At the time the energy savings themselves were important. They’re even more so now, given how much power generative AI systems consume.

Building the software underlying ChatGPT required so much energy that it produced nearly 28 times the amount of carbon the typical American generates in a year and many times what a car produces over its lifetime, including the fuel it consumes, according to a recent Stanford study.

Supermicro still designs and builds its own power supply systems for its various machines. The company has about 200 engineers that are solely focused on making those power supply systems as efficient as possible, Liang estimated.

Supermicro’s future in San Jose

The high cost of living in the Bay Area has become a challenge for everyone, including Supermicro, Liang says. So his company — as well as many of its rivals — has moved production overseas to save on costs.

“It’s a big, big challenge for everyone,” he said.

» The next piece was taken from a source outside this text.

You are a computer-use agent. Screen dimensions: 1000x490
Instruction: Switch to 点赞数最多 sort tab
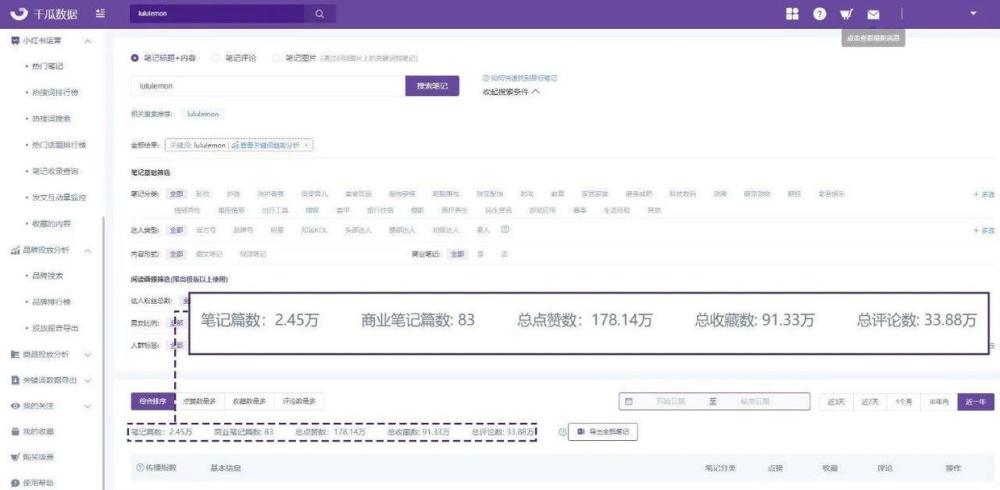pyautogui.click(x=200, y=401)
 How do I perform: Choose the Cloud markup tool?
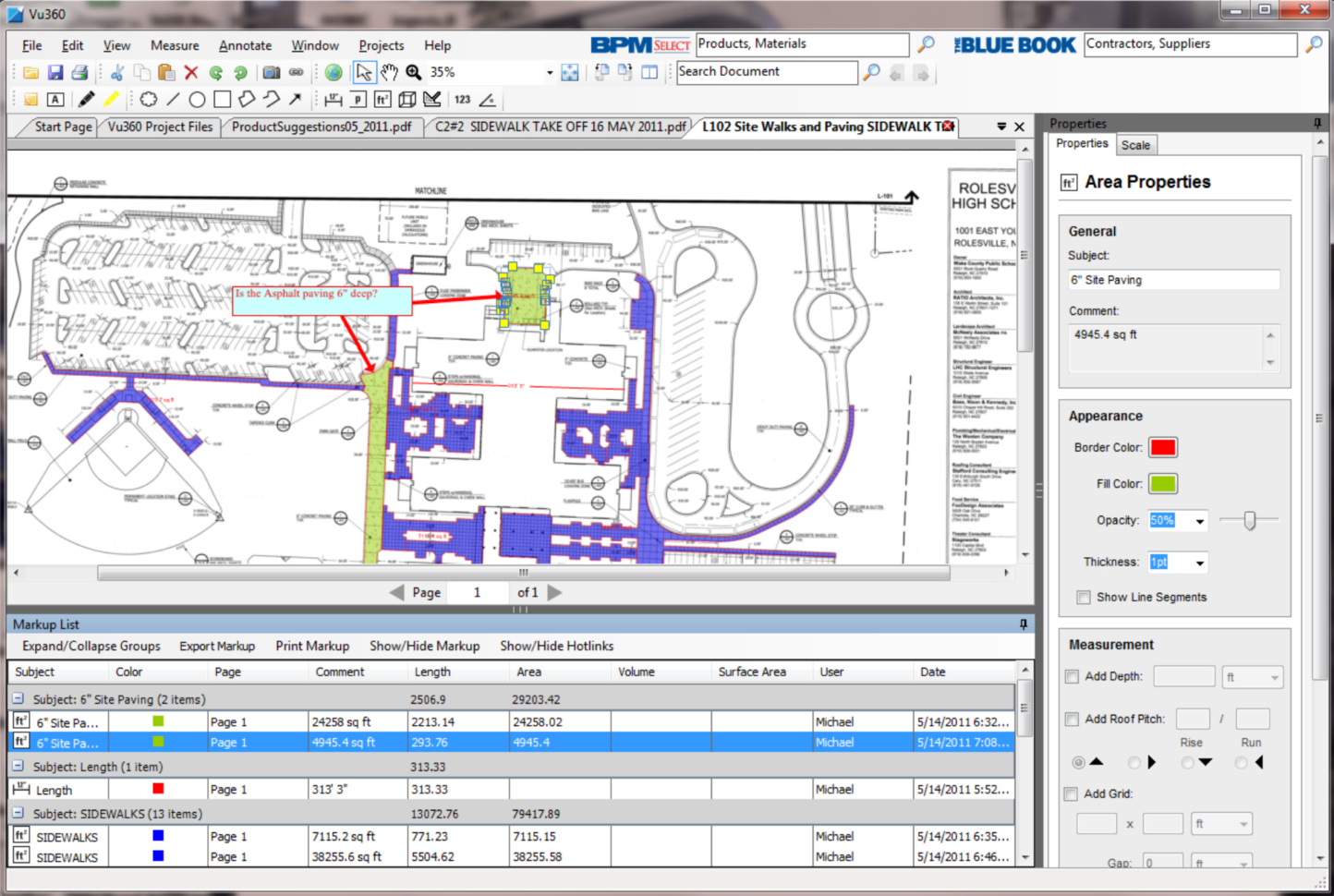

Roughly a decade ago, Supermicro expanded to Taiwan to develop a high-volume manufacturing site, in case there was for it. By contrast, its San Jose manufacturing site now focuses on niche products — the most advanced designs that power the most cutting-edge applications.

“We focus on a modularized design that helps us in terms of faster time to market,” Liang said.

But Liang continues to see benefits to operating Supermicro’s flagship manufacturing facility in Silicon Valley.

One advantage is the close proximity to universities such as San Jose State. Students and recent graduates provide an educated, eager workforce to build systems (Liang says the his company offers salaries are high, and that doesn’t hurt either). It also means there’s a pipeline for engineering talent.

Another advantage of being in the heart of Silicon Valley is that being near companies like Nvidia and Intel have led to partnerships that yielded groundbreaking achievements for the company. Surrounded by all kinds of software businesses gives Supermicro an earlier look at promising new technologies and a chance to develop its own systems to help power them.

“I like San Jose, and most of our people like San Jose,” he said. “Nobody wants to move away — we’re growing so much.”